(Saved entries)
%%

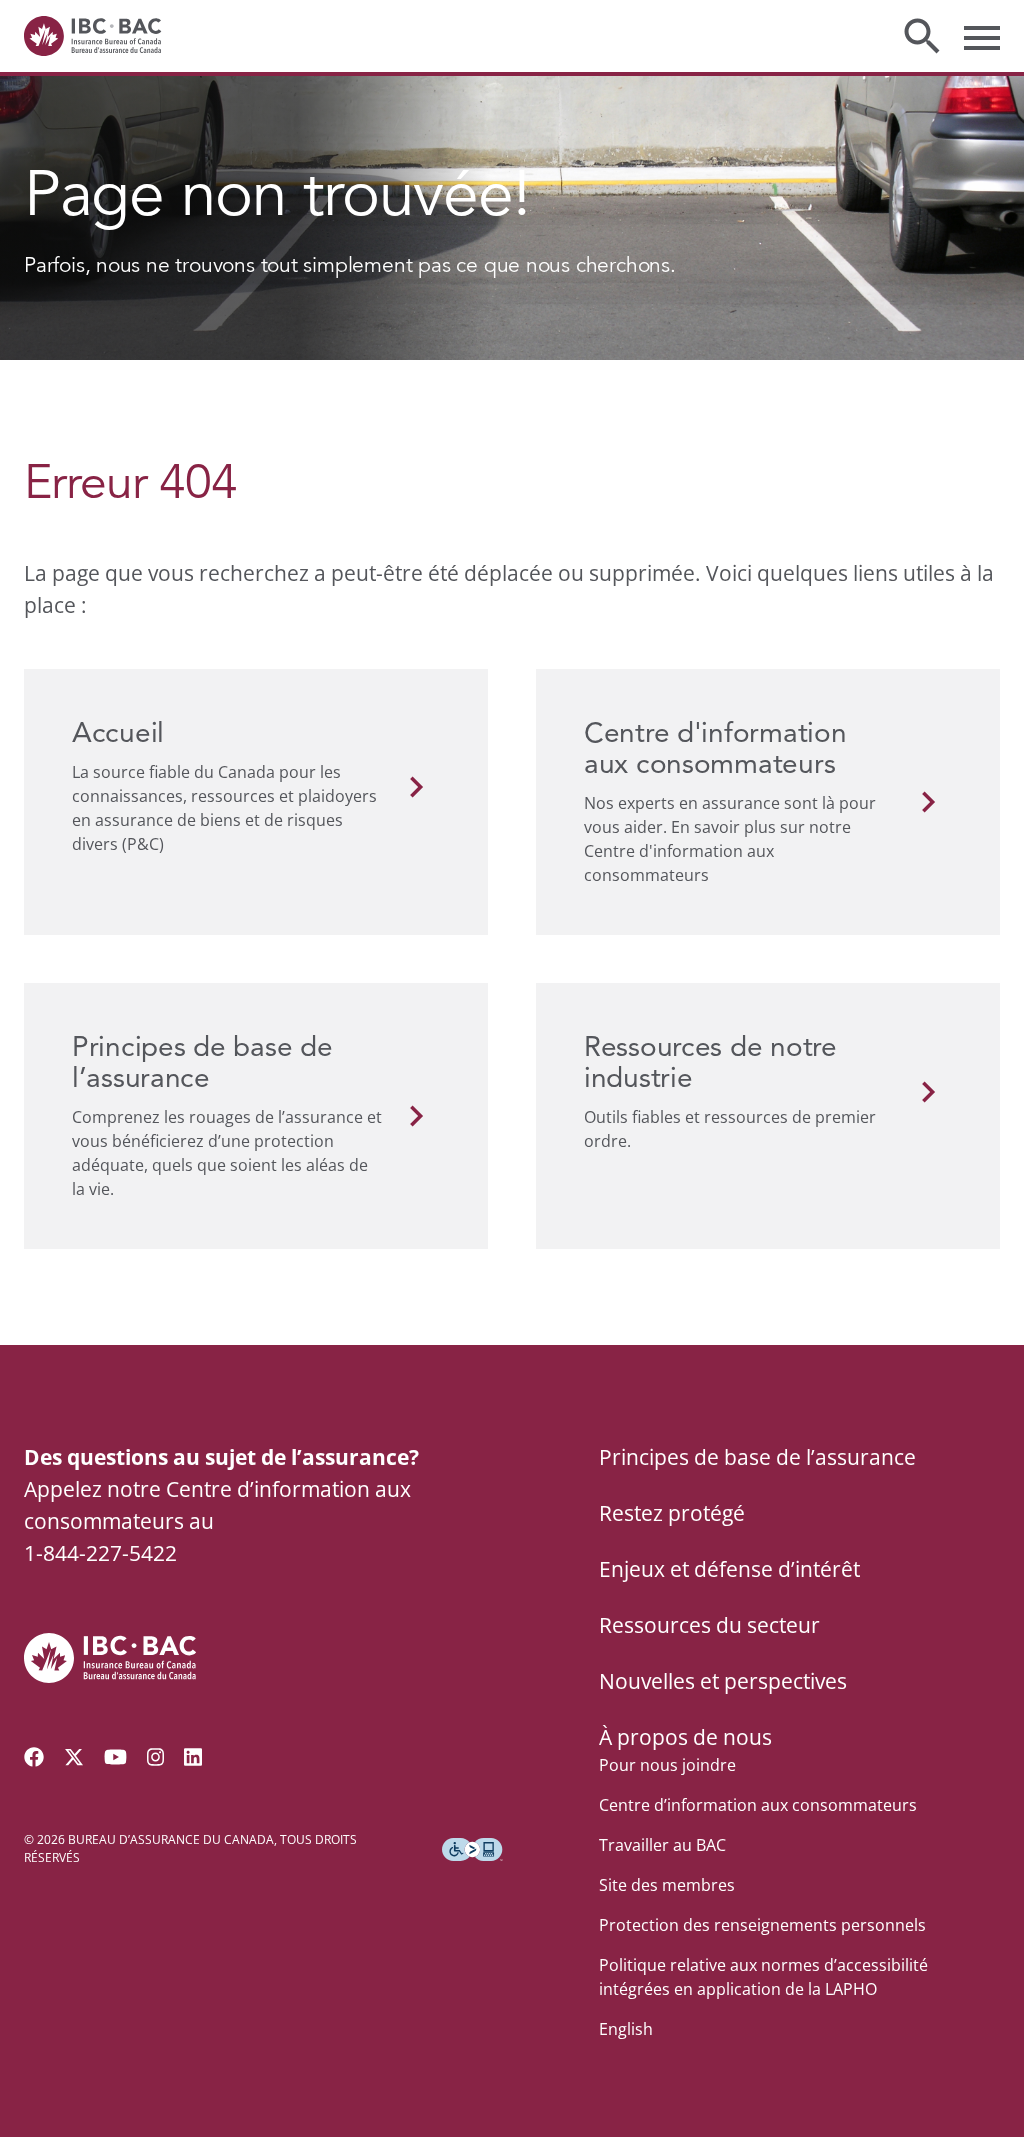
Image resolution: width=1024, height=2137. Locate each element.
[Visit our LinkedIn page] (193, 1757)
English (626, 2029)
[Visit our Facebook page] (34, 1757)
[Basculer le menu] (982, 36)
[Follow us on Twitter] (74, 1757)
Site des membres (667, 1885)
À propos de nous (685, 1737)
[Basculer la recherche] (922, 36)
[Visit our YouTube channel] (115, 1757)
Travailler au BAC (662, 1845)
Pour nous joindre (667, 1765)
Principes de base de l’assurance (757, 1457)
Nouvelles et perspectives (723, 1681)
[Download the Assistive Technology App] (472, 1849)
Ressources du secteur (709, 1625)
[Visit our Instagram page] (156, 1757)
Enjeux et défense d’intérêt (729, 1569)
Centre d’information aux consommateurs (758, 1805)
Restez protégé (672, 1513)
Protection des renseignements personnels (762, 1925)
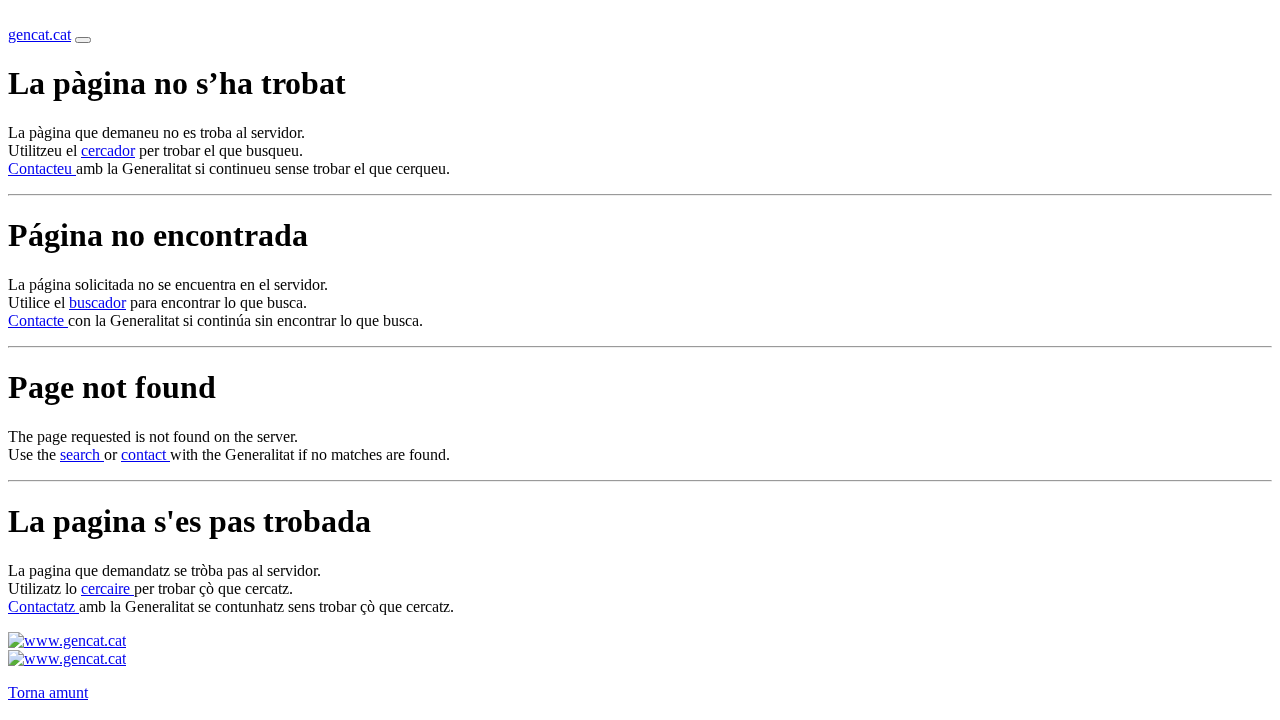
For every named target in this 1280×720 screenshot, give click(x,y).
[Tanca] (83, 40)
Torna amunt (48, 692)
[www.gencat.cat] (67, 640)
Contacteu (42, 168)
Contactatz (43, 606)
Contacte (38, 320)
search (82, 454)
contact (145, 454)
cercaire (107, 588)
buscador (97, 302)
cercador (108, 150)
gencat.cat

%%

• [YOUR GOAL] Search the entries for the word "page" and pick out every line that holds it.

• [SOLUTION BELOW]
[Visit our LinkedIn page] (193, 1757)
[Visit our Facebook page] (34, 1757)
[Visit our Instagram page] (156, 1757)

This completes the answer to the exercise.